The distribution for triathlon time varies depending on the population you are describing. The distribution for men ages 30 - 34 is N(μ=4331, σ=597). The distribution for women ages 25 - 29 is N(μ=5286, σ=819). Note, these distributions list the triathlon times in seconds. Use this information to compute each of the following. Report your answer to 2 decimal places. a) The cutoff time for the fastest 5% of athletes in the men's group, i.e. those who took the shortest 5% of time to finish______. b) The cutoff time for the slowest 10% of athletes in the women's group____.

Answer 1

a) The cutoff time for the fastest 5% of athletes in the men's group is approximately 3299.12 seconds. b) The cutoff time for the slowest 10% of athletes in the women's group is approximately 6414.72 seconds.

Step-by-step explanation:

a) To find the cutoff time for the fastest 5% of athletes in the men's group, we need to find the z-score corresponding to the 5th percentile. Since the distribution is normal, we can use the z-score formula: Z = (X - μ) / σ, where X is the cutoff time, μ is the mean, and σ is the standard deviation. Substituting the known values, we get Z = (X - 4331) / 597. Using a standard normal distribution table, we find that the z-score corresponding to the 5th percentile is approximately -1.645. We can rearrange the formula to solve for X: X = Z * σ + μ. Substituting the values, we get X = -1.645 * 597 + 4331 = 3299.115. Therefore, the cutoff time for the fastest 5% of athletes in the men's group is approximately 3299.12 seconds.

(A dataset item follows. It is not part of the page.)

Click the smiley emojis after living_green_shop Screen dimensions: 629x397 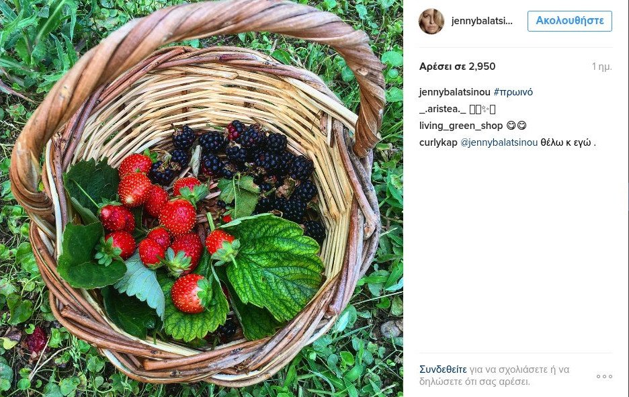pos(516,126)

b) To find the cutoff time for the slowest 10% of athletes in the women's group, we follow the same steps as in part a. Using the z-score formula, we find that the z-score corresponding to the 90th percentile is approximately 1.28. Substituting the known values, we get X = 1.28 * 819 + 5286 = 6414.72. Therefore, the cutoff time for the slowest 10% of athletes in the women's group is approximately 6414.72 seconds.